This is incorrect, and the fact that TatinG’s right wing source nevertheless repeats it makes me distrust all their other “facts.”
They appear to be confusing cancer mortality with cancer survival rates. Those sound like the same thing, but they’re not. Cancer mortality is measured by deaths. Cancer survival is measured by how many people are still alive five years after diagnosis. So if someone is diagnosed earlier, but not treated by any more successful method, they can count as a survivor even though they didn’t survive.
To see the difference, suppose I’m destined to die of breast cancer at age 65 and no treatment is going to work. If I didn’t get any screening, suppose my cancer would be detected when I was 63. I, then, would count against breast cancer survival statistics, because my cancer would be detected, and two years later I’d be in a pine box, not surviving five years after detection.

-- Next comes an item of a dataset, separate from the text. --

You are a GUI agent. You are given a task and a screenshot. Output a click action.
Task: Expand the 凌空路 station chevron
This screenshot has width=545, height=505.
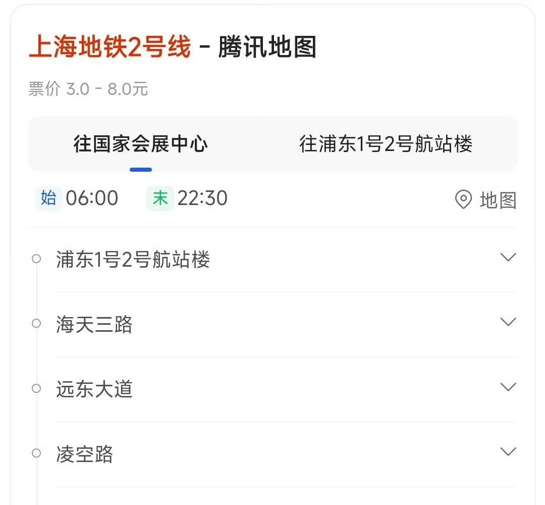tap(508, 452)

But suppose I get frequent screenings, and my cancer is detected at age 58. Unfortunately, no treatment works, and I still die at age 65. Now I count as a breast cancer survivor, even though nothing changed-- I survived seven years from diagnosis, but I’m still in a pine box at age 65.The cancer survival statistics will look better, but that’s a mirage: nothing good happened, and I still died. The cancer mortality statistics, on the other hand, will be just the same: I still died at age 65, and cancer mortality measures deaths.
That’s why we need to look at cancer mortality statistics rather than survival rates, and also why we need to be honest.
And here is a nice article, with graphs, about how US cancer mortality stacks up against other countries’ cancer mortality:
http://theincidentaleconomist.com/wordpress/how-do-we-rate-the-quality-of-the-us-health-care-system-disease-care/
Breast cancer: not as good as Japan, but we’re in second place.
Cervical cancer: middle of the pack
Colon cancer: gold medal to US
Lung cancer: we’re the worst, even though the US has a lower rate of smoking than most of the comparison countries.
Trouble is, lung cancer kills the most people. So overall, US cancer mortality puts us in last place among the comparison countries (the G8, which includes Canada). And while TatinG can’t be expected to know this, the people who wrote the “facts” TatinG cited have no excuse. They are either incompetent, or deliberately lying. In either case, they are untrustworthy and should be ignored.